_Your task:_ Once the line with "This screenshot has height=303, width=524." is found in the entries below, print it and each following line exactly, stopping after the line with "Task: Click size 41 in the chart"; print nothing else.

_Material for this task:_
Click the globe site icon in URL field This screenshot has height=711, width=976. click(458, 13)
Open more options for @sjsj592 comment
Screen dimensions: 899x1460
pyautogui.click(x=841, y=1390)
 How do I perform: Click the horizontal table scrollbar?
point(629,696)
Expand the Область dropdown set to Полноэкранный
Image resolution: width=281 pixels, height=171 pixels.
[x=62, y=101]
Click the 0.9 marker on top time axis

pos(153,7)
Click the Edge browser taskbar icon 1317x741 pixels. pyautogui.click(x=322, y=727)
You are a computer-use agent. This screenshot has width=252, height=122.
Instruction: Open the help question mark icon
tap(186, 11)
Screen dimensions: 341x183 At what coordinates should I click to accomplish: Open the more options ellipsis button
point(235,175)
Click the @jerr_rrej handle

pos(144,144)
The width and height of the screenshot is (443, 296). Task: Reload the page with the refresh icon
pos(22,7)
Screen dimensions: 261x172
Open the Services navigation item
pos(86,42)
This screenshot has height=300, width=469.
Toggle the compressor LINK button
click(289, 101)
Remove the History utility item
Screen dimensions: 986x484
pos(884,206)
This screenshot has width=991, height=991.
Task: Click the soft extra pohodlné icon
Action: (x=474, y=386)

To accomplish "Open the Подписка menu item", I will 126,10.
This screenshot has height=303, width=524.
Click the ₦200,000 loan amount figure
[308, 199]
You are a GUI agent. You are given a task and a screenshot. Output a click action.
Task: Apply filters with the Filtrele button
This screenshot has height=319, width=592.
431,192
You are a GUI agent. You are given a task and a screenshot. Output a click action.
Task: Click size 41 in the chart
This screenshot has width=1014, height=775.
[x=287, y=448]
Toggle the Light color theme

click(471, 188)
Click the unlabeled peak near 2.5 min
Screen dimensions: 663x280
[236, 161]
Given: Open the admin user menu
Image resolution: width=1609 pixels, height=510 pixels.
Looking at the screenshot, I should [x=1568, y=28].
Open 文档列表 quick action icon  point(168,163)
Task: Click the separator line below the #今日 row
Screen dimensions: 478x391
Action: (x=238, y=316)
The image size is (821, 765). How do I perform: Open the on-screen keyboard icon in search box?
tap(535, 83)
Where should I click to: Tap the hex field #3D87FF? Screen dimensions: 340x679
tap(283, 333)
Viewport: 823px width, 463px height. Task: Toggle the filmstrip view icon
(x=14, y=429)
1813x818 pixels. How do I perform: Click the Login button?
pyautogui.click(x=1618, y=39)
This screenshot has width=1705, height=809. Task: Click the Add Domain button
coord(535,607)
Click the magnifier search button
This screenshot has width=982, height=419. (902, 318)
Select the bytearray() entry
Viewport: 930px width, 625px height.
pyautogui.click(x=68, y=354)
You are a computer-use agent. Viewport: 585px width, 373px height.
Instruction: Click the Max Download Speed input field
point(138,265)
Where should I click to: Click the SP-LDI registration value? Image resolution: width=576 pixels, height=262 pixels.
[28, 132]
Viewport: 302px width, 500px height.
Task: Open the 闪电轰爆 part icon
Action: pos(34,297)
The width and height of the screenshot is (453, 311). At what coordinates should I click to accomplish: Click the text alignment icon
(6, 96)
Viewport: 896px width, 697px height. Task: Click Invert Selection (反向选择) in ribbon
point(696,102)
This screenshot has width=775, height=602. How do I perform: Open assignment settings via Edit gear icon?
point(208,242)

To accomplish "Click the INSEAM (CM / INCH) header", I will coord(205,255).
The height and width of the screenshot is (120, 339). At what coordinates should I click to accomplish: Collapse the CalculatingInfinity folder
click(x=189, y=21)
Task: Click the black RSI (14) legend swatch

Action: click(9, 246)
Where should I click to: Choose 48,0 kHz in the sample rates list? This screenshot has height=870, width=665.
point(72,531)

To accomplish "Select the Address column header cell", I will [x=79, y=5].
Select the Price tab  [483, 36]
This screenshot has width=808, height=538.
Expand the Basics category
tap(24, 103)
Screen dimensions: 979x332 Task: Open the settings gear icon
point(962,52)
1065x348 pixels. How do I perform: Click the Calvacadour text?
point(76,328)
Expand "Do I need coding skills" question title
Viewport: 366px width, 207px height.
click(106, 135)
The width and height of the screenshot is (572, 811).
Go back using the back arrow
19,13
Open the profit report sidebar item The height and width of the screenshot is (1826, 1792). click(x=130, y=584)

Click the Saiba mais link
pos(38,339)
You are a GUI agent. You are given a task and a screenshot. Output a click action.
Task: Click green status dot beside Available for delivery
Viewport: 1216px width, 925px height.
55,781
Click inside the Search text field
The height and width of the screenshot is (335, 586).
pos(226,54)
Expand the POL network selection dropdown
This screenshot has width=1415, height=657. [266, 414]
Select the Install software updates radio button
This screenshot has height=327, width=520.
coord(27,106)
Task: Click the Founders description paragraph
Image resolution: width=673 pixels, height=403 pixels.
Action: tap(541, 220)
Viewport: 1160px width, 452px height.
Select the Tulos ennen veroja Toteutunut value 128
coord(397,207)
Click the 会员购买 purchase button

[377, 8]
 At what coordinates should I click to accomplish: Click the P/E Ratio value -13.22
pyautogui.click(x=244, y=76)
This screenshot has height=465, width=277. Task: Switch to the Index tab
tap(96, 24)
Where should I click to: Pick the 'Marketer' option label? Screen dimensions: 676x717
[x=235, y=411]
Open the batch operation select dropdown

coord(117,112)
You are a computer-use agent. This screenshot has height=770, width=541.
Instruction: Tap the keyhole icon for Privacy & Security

_Expected answer:_
This screenshot has height=303, width=524.
Click the ₦200,000 loan amount figure
[308, 199]
You are a GUI agent. You are given a task and a screenshot. Output a click action.
Task: Apply filters with the Filtrele button
This screenshot has height=319, width=592.
431,192
You are a GUI agent. You are given a task and a screenshot. Output a click action.
Task: Click size 41 in the chart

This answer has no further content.